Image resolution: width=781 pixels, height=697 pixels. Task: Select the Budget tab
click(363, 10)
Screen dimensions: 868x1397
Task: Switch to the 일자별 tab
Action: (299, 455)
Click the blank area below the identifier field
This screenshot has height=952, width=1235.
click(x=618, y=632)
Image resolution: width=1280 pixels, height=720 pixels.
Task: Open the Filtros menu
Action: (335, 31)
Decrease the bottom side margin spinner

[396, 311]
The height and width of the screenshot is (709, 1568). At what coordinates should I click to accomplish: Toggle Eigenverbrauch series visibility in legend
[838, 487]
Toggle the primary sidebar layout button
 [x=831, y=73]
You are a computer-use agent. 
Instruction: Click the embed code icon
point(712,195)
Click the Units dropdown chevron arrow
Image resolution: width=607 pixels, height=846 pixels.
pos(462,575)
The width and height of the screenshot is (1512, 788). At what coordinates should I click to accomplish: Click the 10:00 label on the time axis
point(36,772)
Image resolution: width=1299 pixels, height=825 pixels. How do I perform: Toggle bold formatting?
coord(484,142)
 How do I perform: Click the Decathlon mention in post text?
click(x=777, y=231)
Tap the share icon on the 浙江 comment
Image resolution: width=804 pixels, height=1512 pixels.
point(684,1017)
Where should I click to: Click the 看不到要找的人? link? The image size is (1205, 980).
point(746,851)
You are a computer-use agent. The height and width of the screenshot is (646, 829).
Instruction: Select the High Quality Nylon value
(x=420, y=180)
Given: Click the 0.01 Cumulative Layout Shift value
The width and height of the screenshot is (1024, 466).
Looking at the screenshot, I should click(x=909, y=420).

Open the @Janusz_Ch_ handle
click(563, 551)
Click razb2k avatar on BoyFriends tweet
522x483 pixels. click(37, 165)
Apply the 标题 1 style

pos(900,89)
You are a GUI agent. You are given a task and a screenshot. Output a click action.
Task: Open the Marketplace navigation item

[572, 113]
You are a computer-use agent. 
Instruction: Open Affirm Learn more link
◆ ◆ ◆ ◆
Gather all lines from the listing above in which "agent" occurs.

Finished exercise:
You are a computer-use agent. 
You are a computer-use agent. The height and width of the screenshot is (646, 829).
You are a GUI agent. You are given a task and a screenshot. Output a click action.
You are a computer-use agent. 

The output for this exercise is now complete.